== Goal of the exercise ==
Rewrite everything from the line containing "You are a computer-use agent." down to the line containing "click(x=1117, y=611)", both included. Keep the requests unchanged, multiply every coordinate in the answers by 2.2, round each to a whole number with halves going up, and leave out the pictures.

== Provided records ==
>>>

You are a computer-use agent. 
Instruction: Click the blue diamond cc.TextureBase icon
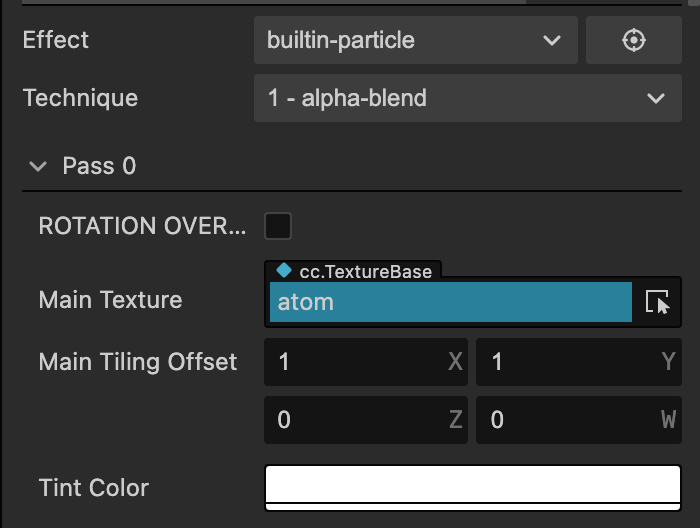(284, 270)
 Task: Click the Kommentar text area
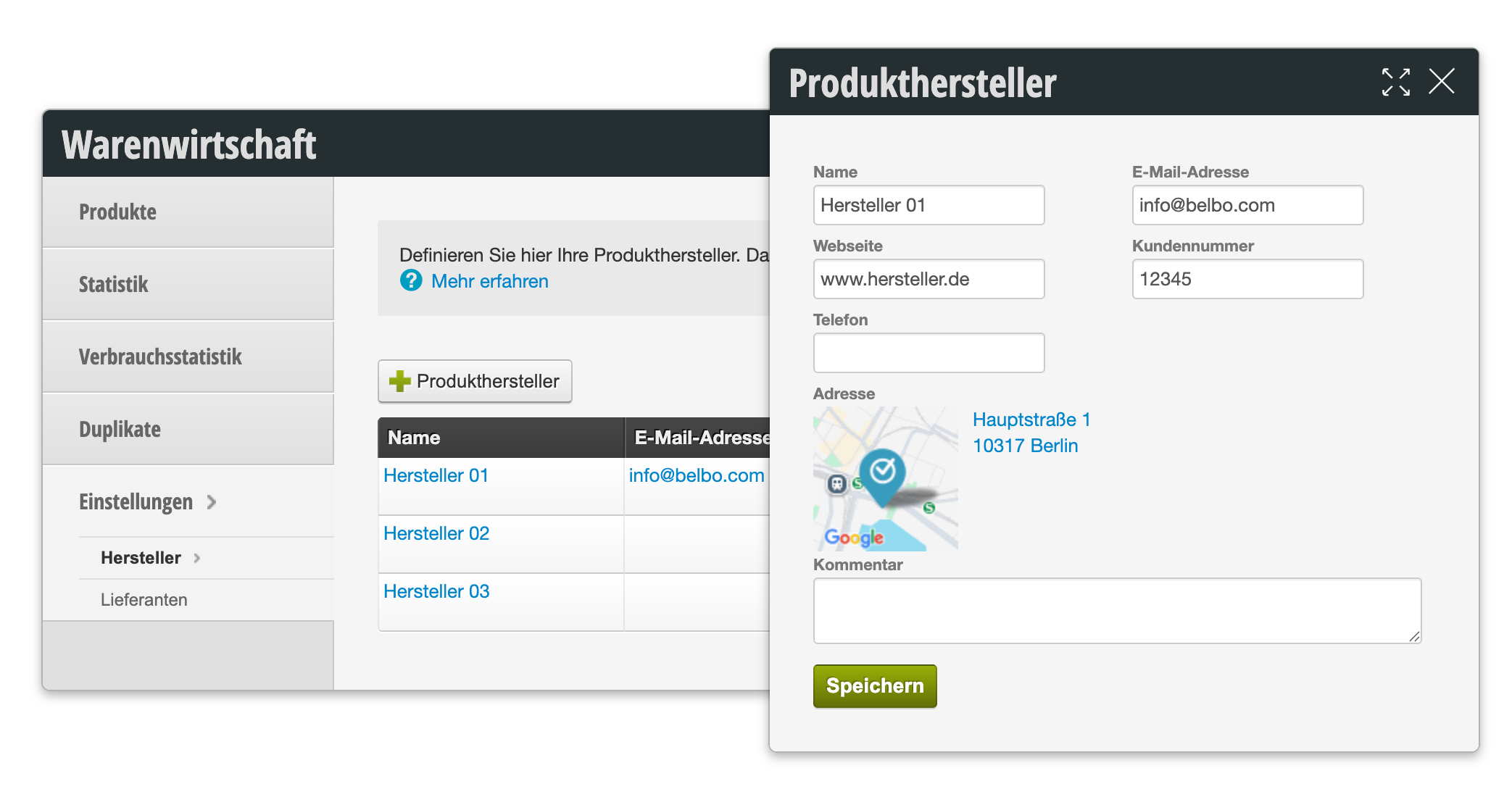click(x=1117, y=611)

<<<
>>>

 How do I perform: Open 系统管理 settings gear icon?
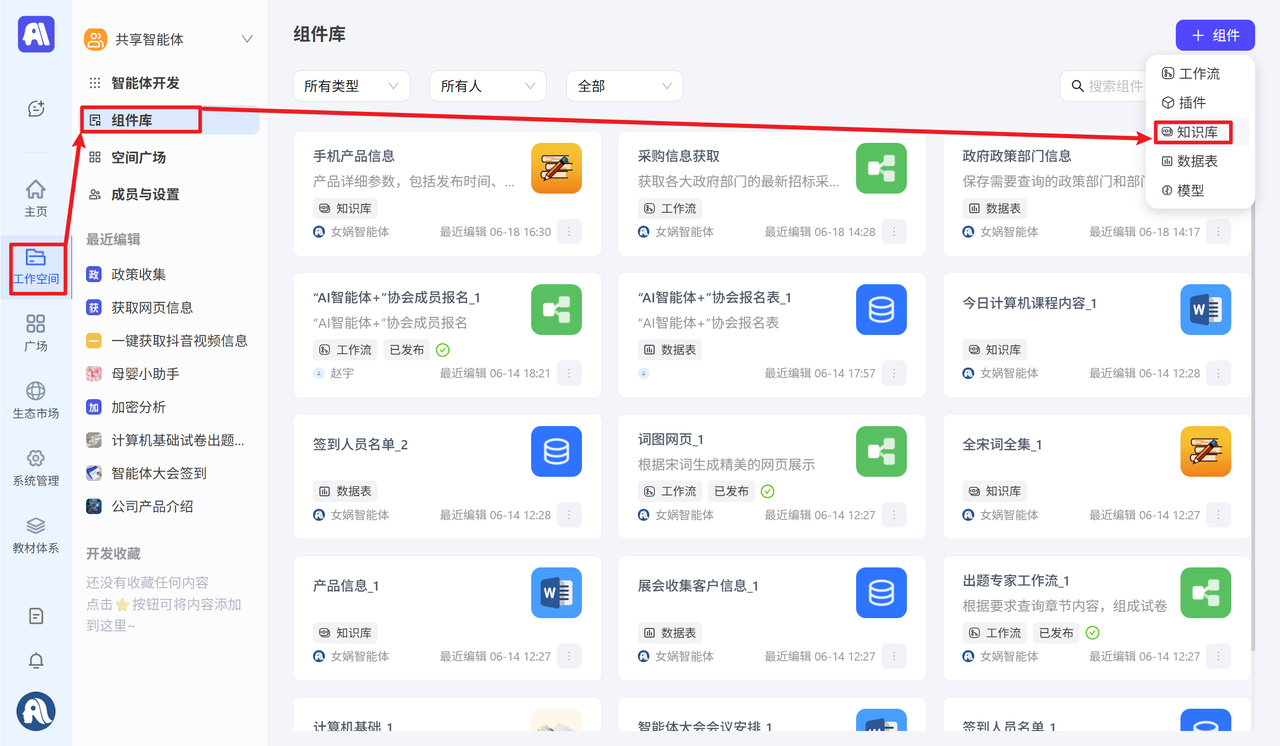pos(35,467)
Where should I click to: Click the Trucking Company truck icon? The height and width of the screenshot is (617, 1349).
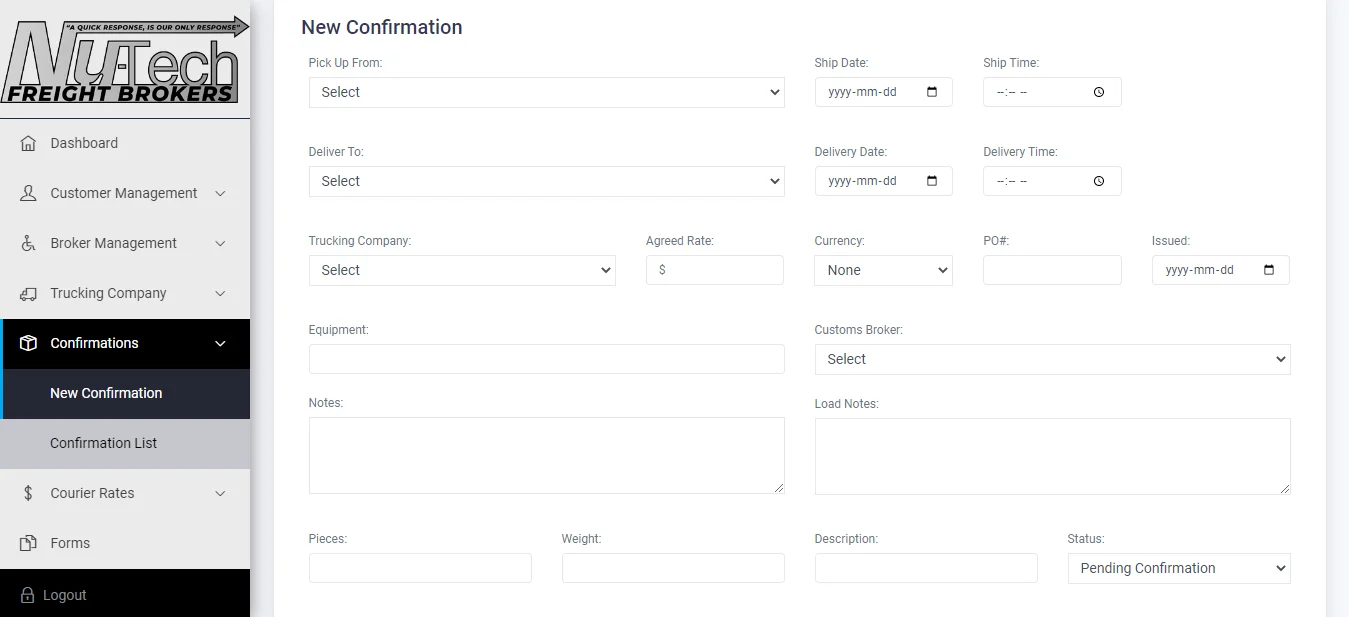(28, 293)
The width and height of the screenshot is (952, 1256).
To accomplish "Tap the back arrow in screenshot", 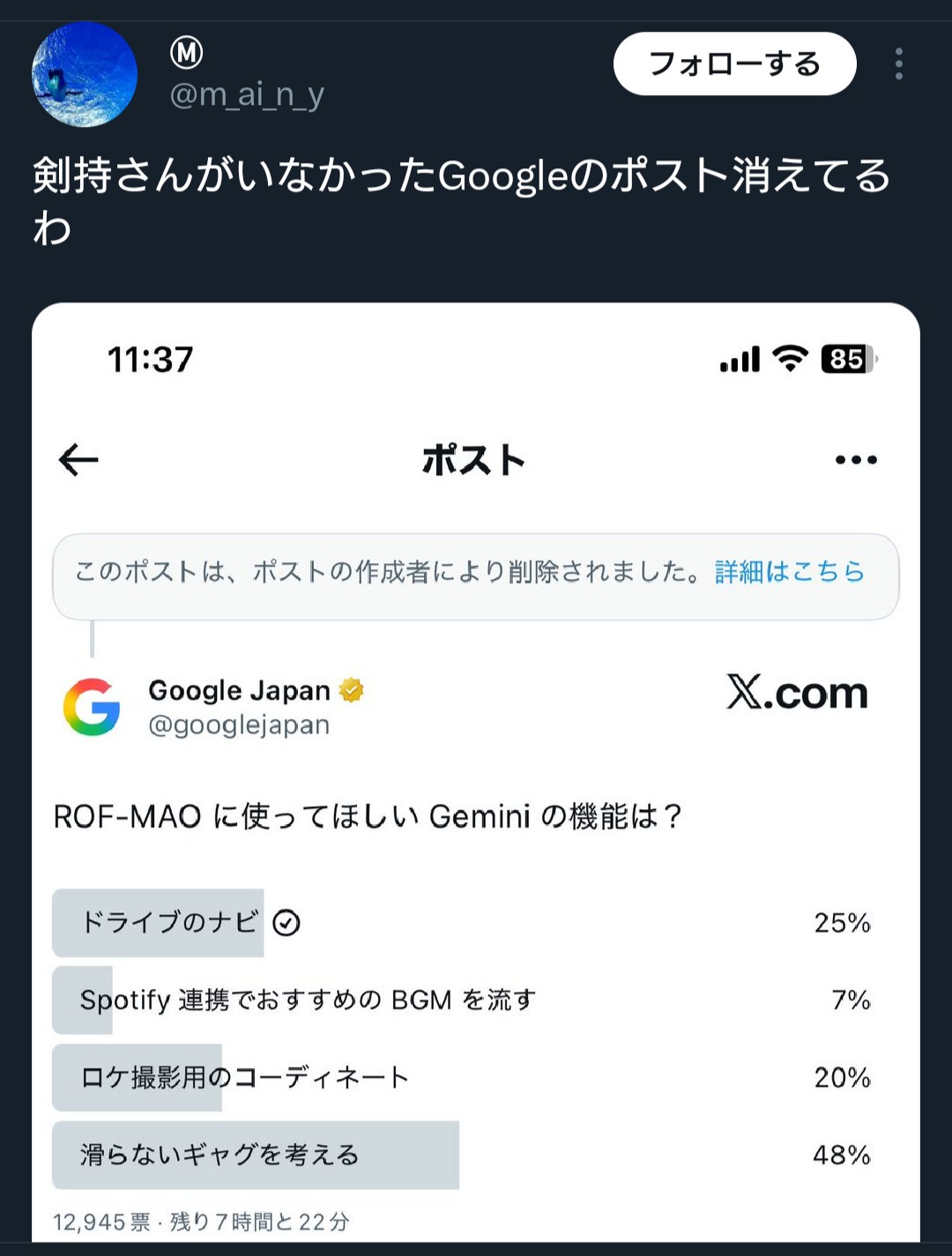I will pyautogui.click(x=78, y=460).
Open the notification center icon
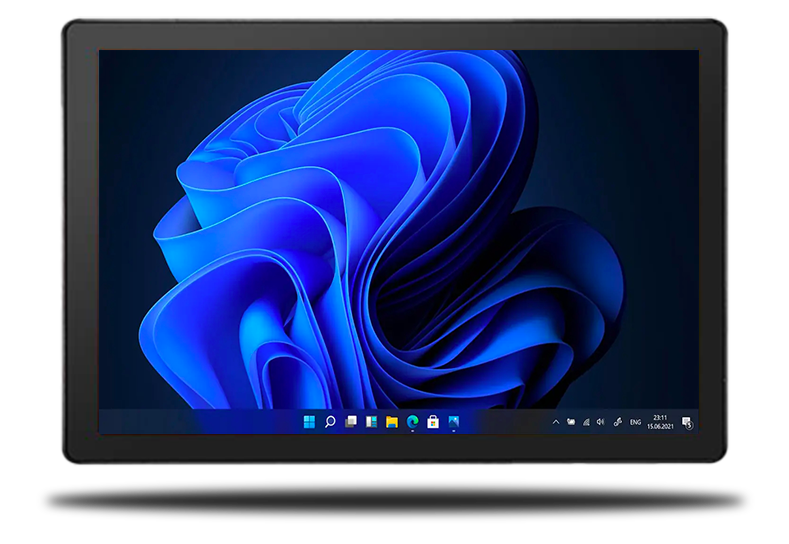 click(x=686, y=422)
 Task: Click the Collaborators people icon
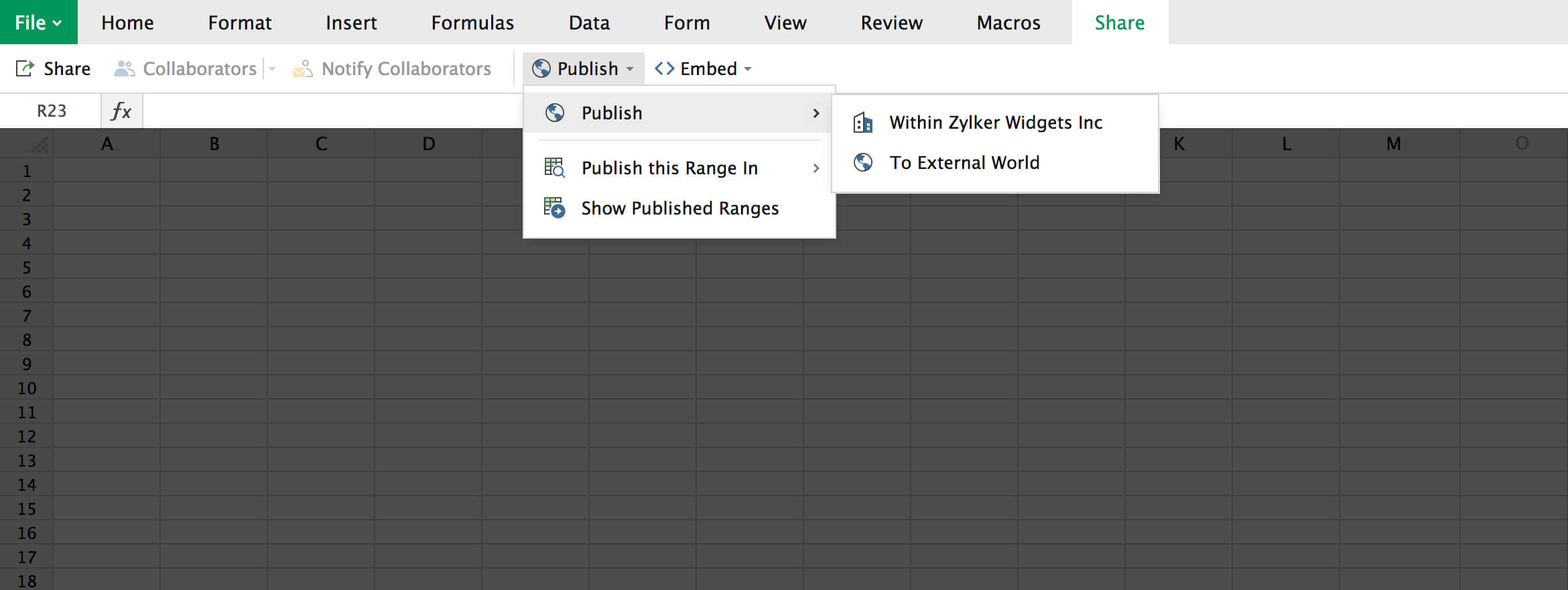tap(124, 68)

<<<
>>>

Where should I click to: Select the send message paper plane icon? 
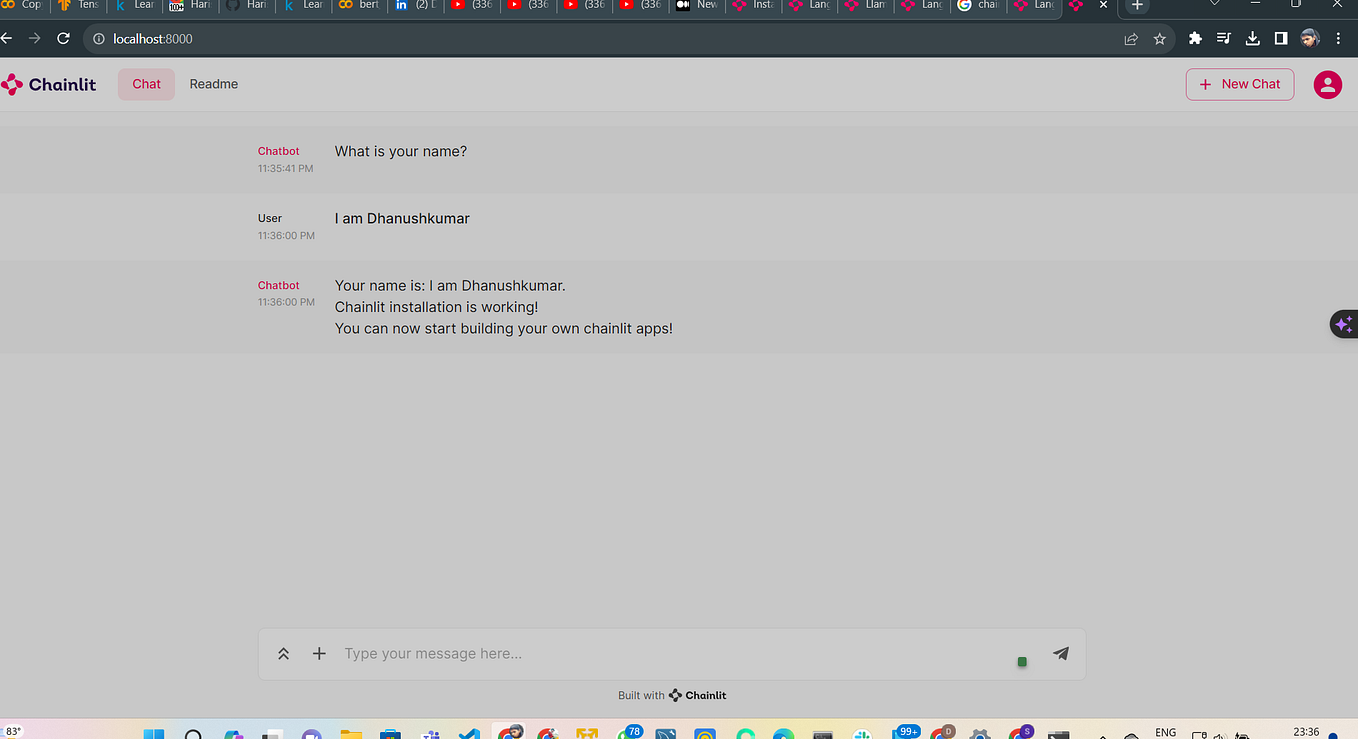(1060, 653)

<<<

== The solution ==
You are a computer-use agent. 
Instruction: Click the blue diamond cc.TextureBase icon
(625, 594)
 Task: Click the Kommentar text area
click(x=2457, y=1344)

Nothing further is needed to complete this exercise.